Résolution judiciaire

La résolution judiciaire est prononcée par le juge, à la demande de la partie qui souhaite voir la résolution du contrat. Vous pouvez demander la résolution judiciaire par citation, par requête ou, si une procédure judiciaire est déjà en cours, par conclusion.

Le juge évalue si toutes les conditions sont remplies. Le plus souvent, la discussion porte sur la question de savoir si le manquement d’une partie est suffisamment grave pour procéder à la résolution. Le juge peut également assortir la résolution de dommages et intérêts complémentaires, ou imposer un délai à la partie défaillante pour lui donner la possibilité de remplir quand même ses obligations (art. 5.91 C. civ.) . Le juge peut également prononcer la résolution aux torts réciproques, si chacune des parties s’est rendue responsable d’une inexécution justifiant la résolution.

Il est préférable d’opter pour la résolution judiciaire si vous n’êtes pas certain de la gravité du manquement. Notez bien que, comme pour toute procédure judiciaire, cela peut prendre beaucoup de temps avant d’obtenir une réponse définitive.

_CONSIGNE_.
Dans l'extrait sur la résolution judiciaire, recopiez sans aucune modification le passage qui va de « Le juge évalue » jusqu'à « justifiant la résolution. ».

_MATÉRIEL_.
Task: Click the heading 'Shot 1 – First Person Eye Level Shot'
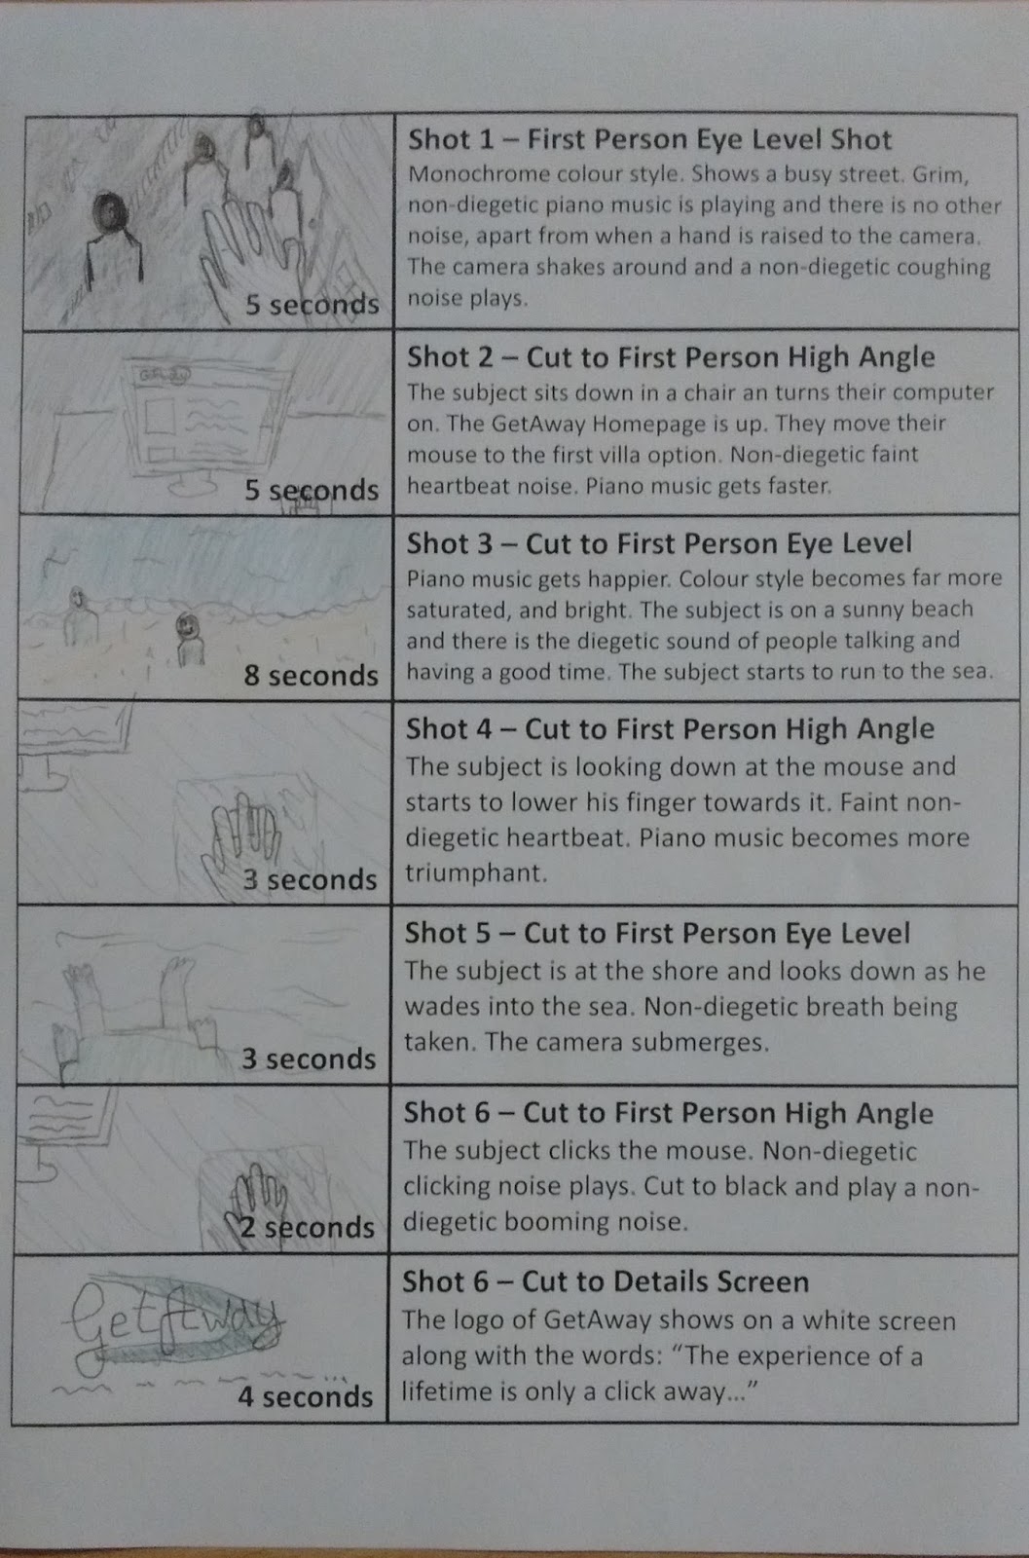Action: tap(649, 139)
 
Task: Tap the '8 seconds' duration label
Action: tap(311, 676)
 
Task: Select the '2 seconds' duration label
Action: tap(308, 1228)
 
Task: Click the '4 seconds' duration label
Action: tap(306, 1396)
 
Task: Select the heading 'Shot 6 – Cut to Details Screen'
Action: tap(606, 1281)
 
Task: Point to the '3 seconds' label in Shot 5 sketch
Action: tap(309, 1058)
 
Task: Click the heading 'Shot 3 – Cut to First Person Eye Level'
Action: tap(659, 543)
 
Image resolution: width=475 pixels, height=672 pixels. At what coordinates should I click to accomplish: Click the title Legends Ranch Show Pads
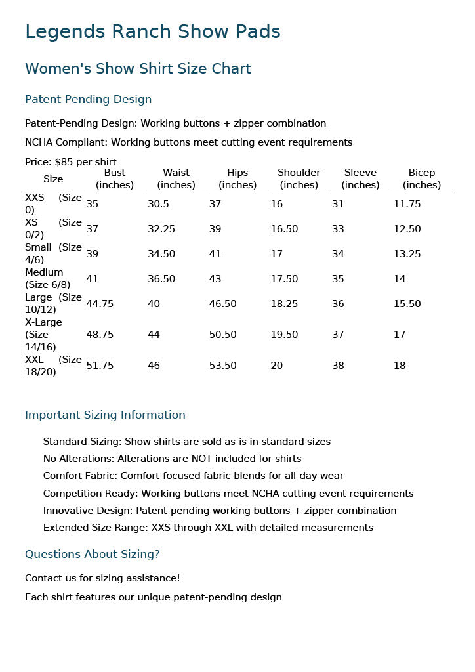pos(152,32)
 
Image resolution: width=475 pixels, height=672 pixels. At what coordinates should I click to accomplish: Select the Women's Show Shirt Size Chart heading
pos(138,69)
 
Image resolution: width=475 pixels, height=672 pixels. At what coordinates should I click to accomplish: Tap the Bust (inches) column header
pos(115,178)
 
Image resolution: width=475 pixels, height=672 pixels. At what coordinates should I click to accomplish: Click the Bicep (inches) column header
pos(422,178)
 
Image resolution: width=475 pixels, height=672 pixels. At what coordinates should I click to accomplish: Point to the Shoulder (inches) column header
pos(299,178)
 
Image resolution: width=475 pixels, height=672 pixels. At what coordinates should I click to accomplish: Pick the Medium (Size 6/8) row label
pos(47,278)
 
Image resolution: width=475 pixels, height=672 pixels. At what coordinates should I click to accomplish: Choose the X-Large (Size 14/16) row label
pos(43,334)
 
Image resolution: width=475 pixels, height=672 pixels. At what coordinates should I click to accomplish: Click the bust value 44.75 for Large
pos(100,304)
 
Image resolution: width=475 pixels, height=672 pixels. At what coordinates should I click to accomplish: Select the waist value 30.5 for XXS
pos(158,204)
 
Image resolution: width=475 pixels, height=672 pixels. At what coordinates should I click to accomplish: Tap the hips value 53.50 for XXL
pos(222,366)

_RÉSULTAT ATTENDU_.
Le juge évalue si toutes les conditions sont remplies. Le plus souvent, la discussion porte sur la question de savoir si le manquement d’une partie est suffisamment grave pour procéder à la résolution. Le juge peut également assortir la résolution de dommages et intérêts complémentaires, ou imposer un délai à la partie défaillante pour lui donner la possibilité de remplir quand même ses obligations (art. 5.91 C. civ.) . Le juge peut également prononcer la résolution aux torts réciproques, si chacune des parties s’est rendue responsable d’une inexécution justifiant la résolution.